A speech by Fed Governor Lael Brainard “Distributed Ledger Technology: Implications for Payments, Clearing, and Settlement” contains a number of interesting use cases, discussed in their blockchain working party.
Let me briefly mention a few of the use cases that we have explored in our discussions with industry stakeholders in order to illustrate the potential of distributed ledger technologies to improve payments, clearing, and settlement, as well as the considerations that are important to us in our assessment of benefits and risks.
In cross-border payments and trade finance, significantly faster processing and reduced costs relative to the long and opaque intermediation chains associated with current methods of correspondent banking are promising potential benefits of the technology. Reducing intermediation steps in cross-border payments may help decrease time, costs, and counterparty risks and may materially diminish opacity, for instance by enabling small businesses or households remitting payments across borders to see the associated transfer costs and processing times up front.

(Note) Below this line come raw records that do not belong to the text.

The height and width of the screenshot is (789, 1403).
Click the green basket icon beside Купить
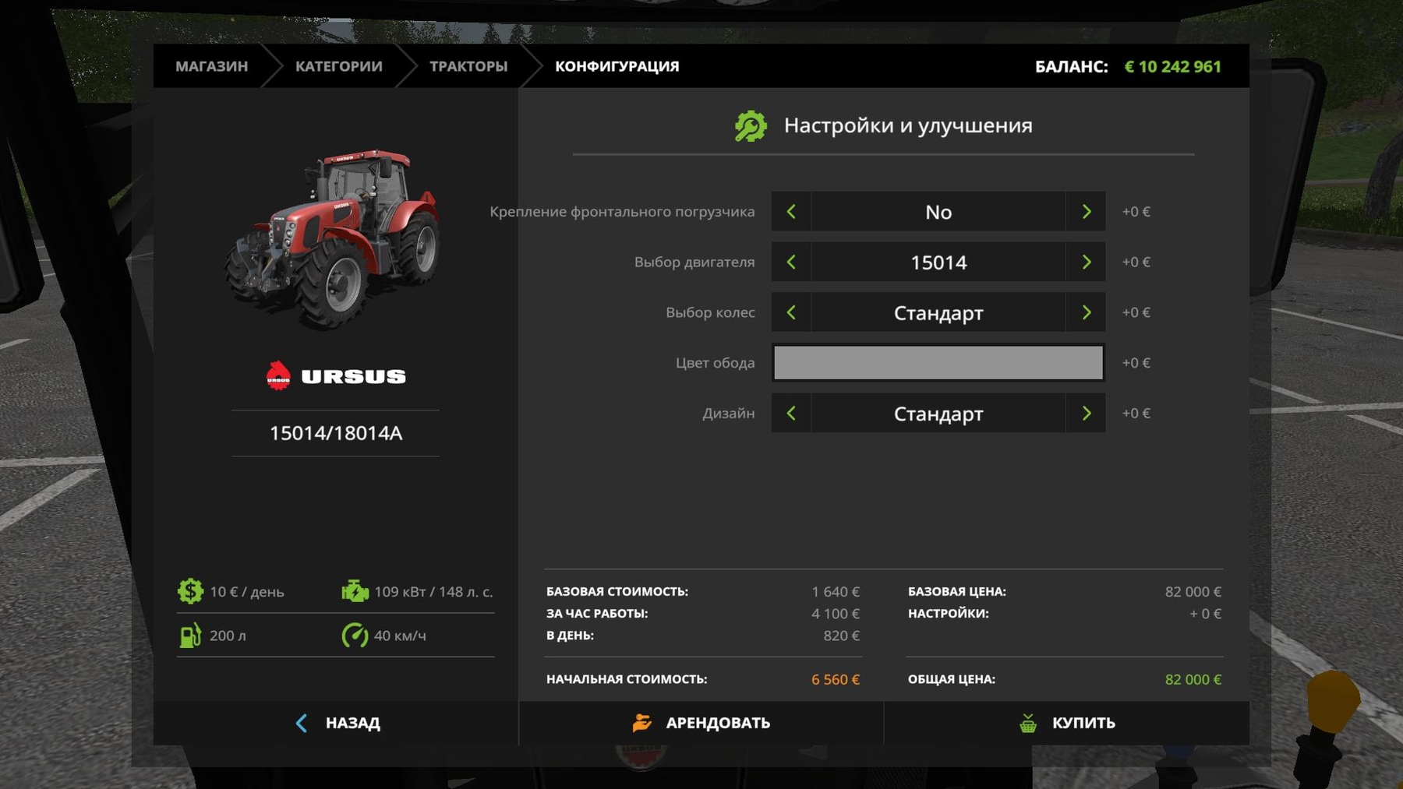[x=1028, y=724]
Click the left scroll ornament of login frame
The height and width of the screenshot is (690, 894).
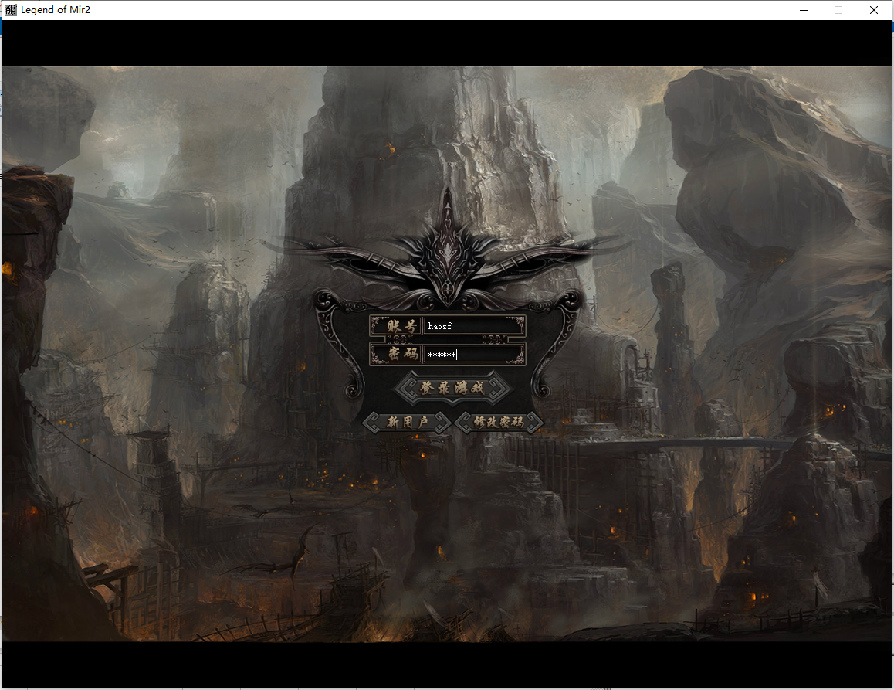pos(340,340)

In trade finance, where document-intensive processes are not fully automated, distributed ledger technology may be able to reduce significant costs and speed up processing associated with issuing and tracking letters of credit and associated documents. To see the full potential of this technology realized for cross-border payments, it will be important to identify and track identities associated with the transactions, which in itself may be facilitated by the use of distributed ledgers, depending on their design.
In securities markets, the industry is exploring activities ranging from the issuance of securities on a distributed ledger, to the clearing and settlement of trades, to tracking and administering corporate actions.
For securities clearing and settlement in particular, the potential shift to one master record shared “simultaneously” among users of a distributed ledger-based system could be compelling. Sharing one immutable record may have the potential to reduce or even eliminate the need for the reconciliation of multiple records linked to a single trade among and between dealers and other organizations.
In concept, such technology could lead to greater transparency, reduced costs, and faster settlement. Likewise, distributed ledgers may improve collateral management by improving the tracking of ownership and transactions. Nonetheless, as is frequently true in the complex arena of payments, clearing, and settlement, we can also expect that practical details covering a host of technical, business, and market issues will have an important role in determining how new technologies ultimately perform.
For commodities and derivatives, there are projects to streamline some of the more antiquated corners of the markets. In markets that are heavily paper-based and lack any central means for coordination, distributed ledger technology could potentially be leveraged to provide coordination that facilitates exchange, clearing, and settlement of obligations.
A related development is the potential coupling of distributed ledger protocols with self-execution and possibly self-enforcement of contractual clauses, using so-called “smart contracts.” To take a familiar example, for a corporate bond with a specified par value, tenor, and coupon payment stream, a smart contract would automatically execute payments on the specified schedule to the assigned owner over the life of the bond. Although the idea of automating certain aspects of contracts is not new, and banks do some of this today, the potential introduction of smart contracts does raise several issues for consideration. For example, what is the legal status of a smart contract, which is written in code? Would consumers and businesses rely on smart contracts to perform certain services traditionally done by their banks or other intermediaries? Could the widespread automated interaction of multiple counterparties lead to any unwanted dynamics for financial markets? These and other considerations will be important factors in determining the extent of the application of smart contracts.
Regardless of the application, much of the industry is at a “proof of concept” stage of development. These proofs of concept are often simple, experimental uses of the technology on a small scale that help stakeholders understand the potential and limitations of the technology for a specific purpose, which in turn typically lead to refinements and more developed proofs of concept. As such, many potential applications are in their infancy, and the industry may still be several years away from an application that is ready to be fully implemented. Even so, the industry seems to be making announcements daily on new proofs of concept and progress that may lead to pilots, so that timeline could accelerate. In some cases, there have been announcements the technology will be used within the next year or two in actual production environments. The initial relatively simple proofs of concept must be followed by much more complex demonstrations in real-world situations before these technologies can be safely deployed in today’s highly interconnected, synchronized, and far-reaching financial markets.
Although many private and inward-facing projects are being explored, the industry has also recognized the need to collaborate at early stages of development. An important positive development is that industry participants are actively engaging with each other to look for common approaches. Some groups are creating standards that facilitate common platforms to enable greater interoperability of often proprietary applications that are built on them and interoperate through application program interfaces, or APIs.
In coming months and years, innovators, investors, and financial practitioners will no doubt make important strides in addressing key challenges such as adopting common standards, achieving interoperability between and among legacy systems and evolving distributed ledgers, improving scalability and computational throughput, and improving cryptographic security. These are positive developments that we will monitor closely.